Jurisdiction – the legal jurisdiction of the case.
Issues – the issues before the court:
Procedural Issue – what the appellee claims that the lower court did wrong.
Substantive Issue – the point of law that is in dispute (legal facts have their own annotation).
Legal Roles – the role of the parties in the case:
General – buyer/seller, employer/employee, landlord/tenant, etc.
Other – relevant information not covered by the other annotations. Procedural History – the disposition of the case with respect to the lower court(s):
Appeal Information – who appealed and why they appealed.
Damages – the damages awarded by the lower court.
Lower Court Decision – the lower court’s decision.
Reasoning Outcomes – various parts of the legal decision:
Concurring Opinion.
Dicta – commentary about the judgement and holding, but not part of the rationale.
Dissenting Opinion.
Holding – the rule of law or legal principle that was applied in making the judgement. You can think about this as the new ground that the court is covering in this case. What legal rule(s) is the court developing or clarifying? The case can have more than one holding if there is more than one legal rule being considered. Note that a holding from a cited precedent is to be considered part of the rationale.
Judgement – Given the holding and the corresponding rationale for the holding, the judgement is the court’s final decision about the rights of the parties, the court’s response to a party’s request for relief, and bearing on prior decisions (e.g. affirmed, reversed, remanded, etc.).
Rationale – the court’s analysis of the issues and the reasons for the holding.
— Strategic Phases —
From previous experience and following discussions, we believe it is best if the annotations are grouped together and done in three phases. This allows the annotator to do simpler tasks first and to keep in mind a subset of the relevant annotations.
Phase I: Indexes and Legal Roles
Phase II: Procedural History and Reasoning Outcomes
Phase III: Facts and Issues
For the time being, we are not attending to annotations of Arguments for Party and Other. — Collaborate —
Take a look at the instructional video below. If you wish to collaborate on the task, send an email to Adam Wyner – adam@wyner.info
In the email, please include brief information for:
Your name
Your professional affiliation, e.g. institution, company, firm…
Your role where you work
Your background as a legal professional
This will help us know who we are collaborating with; from the pool of candidates, we will select participants for this early study.
You will be sent a user name and password so you can login to Teamware.
We respect your privacy. We are only interested in data in the aggregate and will not reveal any personal data to third parties. — Next —
We have an instructional video that you can open in a new tab or window and that uses QuickTime. It lasts about 14 minutes. This will give you a good idea of what you will be doing. The presenter is Adam Wyner. You can see this here:
Or follow the link on YouTube — Crowdsourcing Legal Case Annotation Instructional Video. Please view in a large (ok definition) or full screen (grainy definition) mode, which may need to be reloaded in YouTube.
There are additional points about using the tool in section below on questions, problems, and observations.
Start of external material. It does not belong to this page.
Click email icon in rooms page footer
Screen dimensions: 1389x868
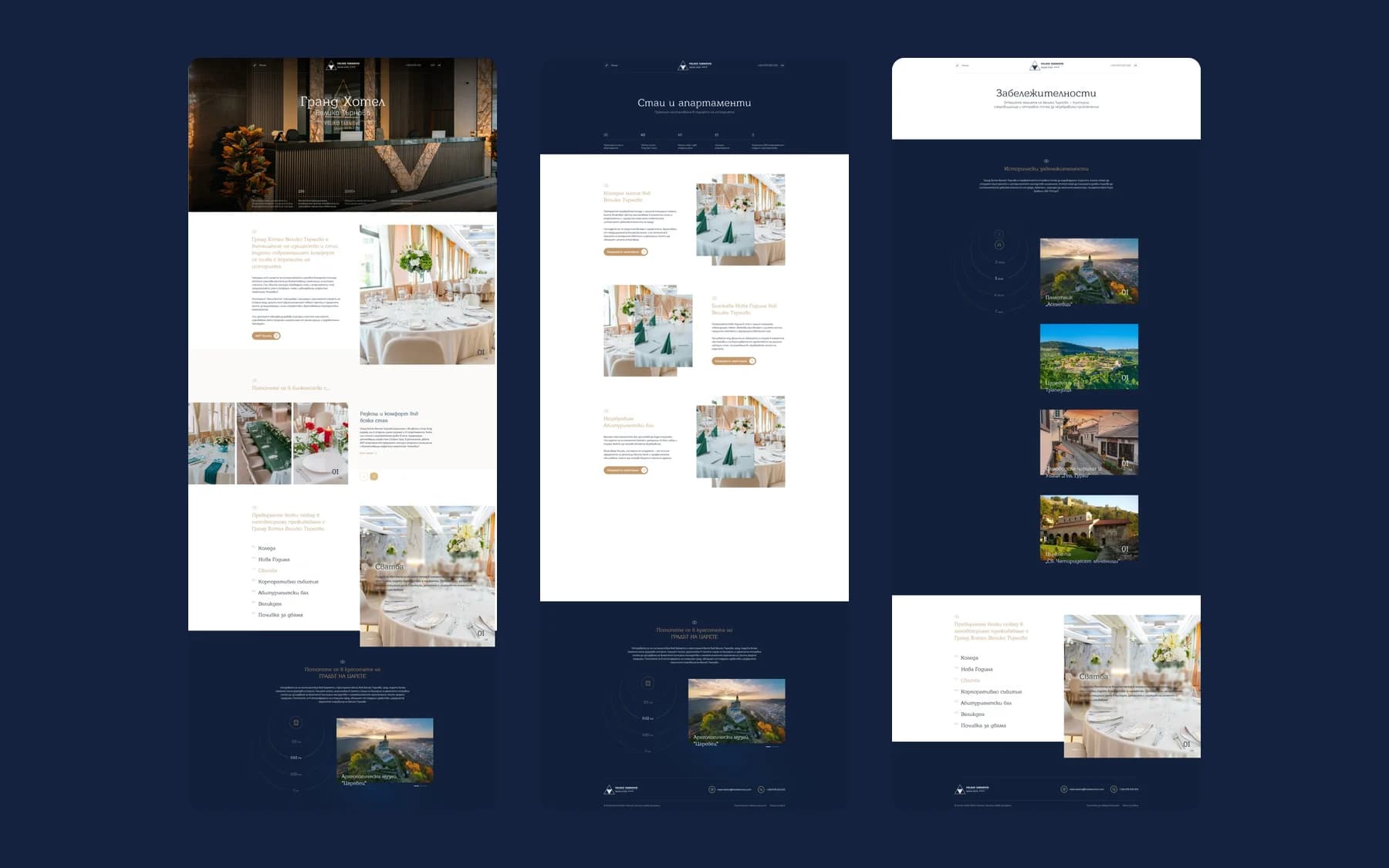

After reading this blog, viewing the instructional video, and receiving your username and password, you can login to begin annotating at — GATE Teamware — Survey —
When you are done with your task, please answer the questions on the survey to give us feedback on your experience using the annotation tool. The survey is available below. You can scroll down and answer the questions. Don’t forget to hit the “Done” button to submit your responses, which will be very useful in helping us understand your experience and thoughts about using the tool:
Create your free online surveys with SurveyMonkey, the world’s leading questionnaire tool.
— What Then? —
We analyse the annotations from several annotators, comparing and contrasting them (interannotator agreement). This will show us similarities and differences in the understanding of the annotations and cases. As well, the results will help us develop a Gold Standard Corpus of legal cases, which are annotations of cases that annotators agree on. A Gold Standard is essential for information extraction and the development of advanced processing. We will publicly report the analysis of the exercise and make the annotated cases publicly available for re-use.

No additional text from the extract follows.